Another ally of the Trypanosomidæ, Trypanophis, lives in the cœlenteric cavity of Siphonophores. It has also an extra terminal flagellum (Poche, Keysselitz). [Trypanoplasma and Trypanophis belong to the Bodonidæ, see p. [63]].

Finally it was shown that Trypanosomes occurred in human beings. Although Nepveu’s early report of trypanosomes in the blood of malarial patients may be doubtful, subsequent researches by Forde and Dutton demonstrated trypanosomes (fig. [28]) in the blood of a European, apparently suffering from malaria, living in the Gambia. Dutton (1902) called the human trypanosome, T. gambiense. The expedition despatched by the Liverpool School of Tropical Medicine (1902) to Senegambia found trypanosome infections in six cases among a thousand inhabitants examined.

About the same time attention was devoted to the disease of West African negroes known for a century as “sleeping sickness.” Castellani (1903) was the first to succeed in demonstrating the presence of trypanosomes (at first called T. ugandense) in centrifugalized cerebro-spinal fluid obtained by puncture from cases of sleeping sickness in Uganda. Similar discoveries were made by Bruce, who also found trypanosomes in the blood of those attacked with sleeping sickness. Sambon regarded a species of Glossina as the transmitter. From consideration of the geographical distribution of the disease Christy regarded Glossina palpalis as the transmitter. Brumpt first thought it was G. morsitans, but, later, supported the view of G. palpalis. Bruce, Nabarro and Greig also named the same insect as the transmitter, not only for geographical reasons but also because healthy apes became infected by the bite of certain G. palpalis. The inoculation of cerebro-spinal fluid from subjects of sleeping sickness into the spinal canal of apes (Macacus) had the same result.

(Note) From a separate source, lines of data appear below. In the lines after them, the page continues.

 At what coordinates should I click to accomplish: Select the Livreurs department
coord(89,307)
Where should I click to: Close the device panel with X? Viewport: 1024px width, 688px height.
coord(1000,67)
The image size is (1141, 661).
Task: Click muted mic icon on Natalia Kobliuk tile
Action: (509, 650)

Just as the discovery of the malarial parasites called forth a whole flood of research memoirs which were followed by a second series on the relation of the mosquitoes to malaria, so a similar outpouring occurred after the discovery of the pathogenic trypanosomes of mammals and men. In both cases the inquiry was not limited to the stages in man and other vertebrate hosts, but the fate of the parasites in the intermediate (invertebrate) hosts was investigated, and allied species were obtained from many different hosts.

Novy and MacNeal (1903) were the first to cultivate trypanosomes in artificial media (blood-agar).

In 1910 Stephens and Fantham recorded the presence of another human trypanosome, T. rhodesiense, from a case of sleeping sickness in Rhodesia, where G. palpalis was absent. Kinghorn has since demonstrated that T. rhodesiense is transmitted by G. morsitans. Kinghorn and Yorke believe that big game (e.g., antelope) is the reservoir of T. rhodesiense.

The output of literature on trypanosomiasis in men and animals is enormous. To cope with it the Sleeping Sickness Bureau Bulletin was founded in 1908, and it is now (since November 1912) continued as a section of the Tropical Diseases Bulletin, wherein current literature is reviewed.

General.

Trypanosomes occur in the blood of representatives of all the vertebrate classes. Often the trypanosomes occur so scantily in the blood that they are overlooked on examination. A useful aid in detecting the flagellates in such cases consists in the use of cultures of the blood of the host on artificial media. Stimulated by the medium multiplication occurs, and hence the parasites are more easily detected. [For the composition of such culture media see Appendix.]

There is a periodicity in the appearance of the trypanosomes in the peripheral blood of the host, due to alternating phases of multiplication and of rest on the part of the parasites. Such periodicity has been established both by biological and enumerative methods. Again, a seasonal variation has been observed in the occurrence of certain trypanosomes in the peripheral circulation of the hosts; for example, some trypanosomes (e.g., T. noctuæ in birds) are found only in the summer in the blood, while in the winter they occur in the internal organs.